FFIEC IT Exam Handbook includes information on the following topics:

  • • Allocating staff and technology to information technology
  • •Organizing an established information security culture within your CU
  • •Defining risk identification processes
  • • Risk monitoring and reporting
  • •Consistent security operations

FFIEC Cybersecurity Assessment Tool (CAT)

Credit unions have access to the Automated Cybersecurity Examination Tool (ACET) which is based on the CAT. The ACET provides easy-to-interpret results that are easy to implement. This is an improvement over a standard PDF.

CIS Controls® (CIS)

For cyber-attack prevention, this free tool is a great addition to credit union cybersecurity programs, whether you build your own or use a third-party solution.

Online Security

Members of credit unions switch from traditional banks to experience an increase in personalized customer service, security, and trust. Online security is a key component of trust as members continue to lean toward digital products and processes.

As part of maintaining compliance, security monitoring is key in protecting your members’ information. By consistently following these three steps you can prevent future cyber-attacks.

1. Find Your weaknesses

Consistently check for weaknesses in your CU’s security monitoring. It is impossible to efficiently monitor your credit union logs manually. Using a security operations center (SOC) can provide cybersecurity 24/7.

2. Create a Plan

Once you start using a SOC, single out your vulnerabilities to see which ones need attention.

3. Fix Vulnerabilities

IT teams can benefit from a patch management system to fix vulnerabilities and keep them from creating a larger issue. This system saves man-hours by removing the task of manually determining which issues need a patch.

The Cloud

Cloud security is used by 75% of credit unions. The protocol of cloud security compared with traditional methods is virtually the same.

Involve Your Members

Keeping your members educated about their overall cybersecurity can help decrease cyber-attacks and even fraud. Over 80% of hacking-related breaches are due to weak or stolen passwords.

Simply adding password requirements to member accounts like character length, a mixture of both lowercase and uppercase letters, numbers, and special characters will help protect sensitive member information. You can also add multi-factor authentication as an additional layer of online protection.

ADA

Website and mobile apps should be secure, and also follow the Americans with Disabilities Act (ADA) guidelines.

__Tasks__:
1. Write out the part of the credit union cybersecurity text starting at "1. Find Your" and ending at "provide cybersecurity 24/7.", word for word.
2. According to the credit union cybersecurity text, what is behind over 80% of hacking-related breaches?
3. Carry the credit union cybersecurity text forward from its last sentence.

__Extracted material__:
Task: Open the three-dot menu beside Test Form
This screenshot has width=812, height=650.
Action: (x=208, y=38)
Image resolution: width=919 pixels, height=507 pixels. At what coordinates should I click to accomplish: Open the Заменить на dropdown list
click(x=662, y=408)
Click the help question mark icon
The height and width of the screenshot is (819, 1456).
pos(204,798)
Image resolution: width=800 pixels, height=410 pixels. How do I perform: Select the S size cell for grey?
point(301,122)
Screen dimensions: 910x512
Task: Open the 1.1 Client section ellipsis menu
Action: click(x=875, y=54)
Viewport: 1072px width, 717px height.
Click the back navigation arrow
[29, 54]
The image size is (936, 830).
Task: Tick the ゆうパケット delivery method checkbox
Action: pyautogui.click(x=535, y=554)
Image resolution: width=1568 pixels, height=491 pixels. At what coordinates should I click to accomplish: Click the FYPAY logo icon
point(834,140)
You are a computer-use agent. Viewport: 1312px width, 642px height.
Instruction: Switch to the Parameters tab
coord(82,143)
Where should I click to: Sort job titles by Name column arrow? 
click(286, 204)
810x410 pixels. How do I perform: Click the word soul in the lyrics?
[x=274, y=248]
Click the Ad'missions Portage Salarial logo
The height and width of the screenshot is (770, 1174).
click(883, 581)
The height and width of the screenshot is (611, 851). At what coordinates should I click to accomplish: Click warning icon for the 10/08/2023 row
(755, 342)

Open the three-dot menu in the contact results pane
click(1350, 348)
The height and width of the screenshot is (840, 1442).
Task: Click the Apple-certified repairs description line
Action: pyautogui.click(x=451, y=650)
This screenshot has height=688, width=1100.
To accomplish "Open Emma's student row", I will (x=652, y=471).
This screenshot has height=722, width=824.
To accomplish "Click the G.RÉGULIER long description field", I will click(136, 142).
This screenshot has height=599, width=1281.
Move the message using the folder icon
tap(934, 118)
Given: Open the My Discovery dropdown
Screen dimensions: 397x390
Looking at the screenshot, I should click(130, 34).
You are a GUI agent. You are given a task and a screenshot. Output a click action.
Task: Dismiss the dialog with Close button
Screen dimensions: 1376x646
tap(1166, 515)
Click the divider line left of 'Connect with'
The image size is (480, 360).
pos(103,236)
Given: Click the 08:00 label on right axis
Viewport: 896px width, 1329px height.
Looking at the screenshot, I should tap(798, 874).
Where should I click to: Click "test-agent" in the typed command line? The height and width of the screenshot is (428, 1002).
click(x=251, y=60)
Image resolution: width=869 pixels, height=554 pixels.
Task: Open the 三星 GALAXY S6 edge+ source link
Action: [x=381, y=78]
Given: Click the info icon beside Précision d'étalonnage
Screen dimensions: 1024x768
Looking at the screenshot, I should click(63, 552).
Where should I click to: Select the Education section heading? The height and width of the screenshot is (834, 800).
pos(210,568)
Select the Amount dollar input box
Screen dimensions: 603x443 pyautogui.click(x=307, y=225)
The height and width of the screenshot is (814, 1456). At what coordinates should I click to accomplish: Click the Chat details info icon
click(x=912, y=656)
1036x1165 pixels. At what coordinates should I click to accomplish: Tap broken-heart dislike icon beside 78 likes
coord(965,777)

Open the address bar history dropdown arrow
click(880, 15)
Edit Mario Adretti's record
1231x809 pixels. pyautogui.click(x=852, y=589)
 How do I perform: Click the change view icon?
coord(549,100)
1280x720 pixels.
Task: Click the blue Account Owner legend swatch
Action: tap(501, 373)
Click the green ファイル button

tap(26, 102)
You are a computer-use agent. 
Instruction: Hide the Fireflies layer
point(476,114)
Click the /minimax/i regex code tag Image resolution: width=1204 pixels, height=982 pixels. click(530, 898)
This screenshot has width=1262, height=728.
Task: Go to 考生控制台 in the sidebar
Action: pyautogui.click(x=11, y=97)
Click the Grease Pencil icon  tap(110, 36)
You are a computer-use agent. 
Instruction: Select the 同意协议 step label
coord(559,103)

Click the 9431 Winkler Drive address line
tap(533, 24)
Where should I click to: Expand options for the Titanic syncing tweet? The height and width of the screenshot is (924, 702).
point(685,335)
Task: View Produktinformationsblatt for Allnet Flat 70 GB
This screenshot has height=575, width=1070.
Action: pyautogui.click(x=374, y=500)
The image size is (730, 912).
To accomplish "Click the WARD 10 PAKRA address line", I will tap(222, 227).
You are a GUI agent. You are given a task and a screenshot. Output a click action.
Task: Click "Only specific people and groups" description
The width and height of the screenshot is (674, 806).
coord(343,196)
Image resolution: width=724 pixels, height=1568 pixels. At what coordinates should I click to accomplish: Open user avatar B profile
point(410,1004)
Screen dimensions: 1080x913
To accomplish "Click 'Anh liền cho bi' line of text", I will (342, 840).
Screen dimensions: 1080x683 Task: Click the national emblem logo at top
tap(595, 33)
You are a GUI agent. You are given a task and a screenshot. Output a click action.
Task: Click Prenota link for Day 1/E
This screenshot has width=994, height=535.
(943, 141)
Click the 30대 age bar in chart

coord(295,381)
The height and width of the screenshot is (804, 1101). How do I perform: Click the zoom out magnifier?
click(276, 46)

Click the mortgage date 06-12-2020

__Task answers__:
1.
1. Find Your weaknesses

Consistently check for weaknesses in your CU’s security monitoring. It is impossible to efficiently monitor your credit union logs manually. Using a security operations center (SOC) can provide cybersecurity 24/7.

2. Weak or stolen passwords.

3.
Choose a web developer or ADA agency to audit your site to ensure that you are compliant on all devices including desktops, tablets, and mobile phones. They can also check to see if your site is accessible through text readers and audio scanners.

Post-Coronavirus World

As credit unions have catered to their members during coronavirus in the form of pandemic-specific products and processes, this new way of doing business has opened up a whole new set of regulatory changes and compliance issues.

New trends, such as digital notary signings, have changed the way credit unions complete the loan process. CUs also had to put a priority on the government-issued SBA Paycheck Protection Program to fully serve its members struggling to fund their small businesses during the pandemic. With the increase in remote member transactions, it’s important to protect members against fraud not only during the coronavirus but post COVID-19 as well.

The silver lining from coronavirus is the opportunity to test remote work among credit union employees and digital products and services for CU members. As credit unions set future risks, goals, and marketing strategies, compliance is at the forefront of success. All of these changes required swift compliance action from training, to sensitive advertising content, as well as reforming loan processes.

As the global pandemic continues to shape member preferences toward digital, it’s a great time for CUs to re-think strategies regarding member engagement and how that affects their brick and mortar world.

Avoid excess anxiety about compliance by networking with other CUs, taking advantage of free resources, and investing in online tools that will keep your CU compliant and your members’ information secure.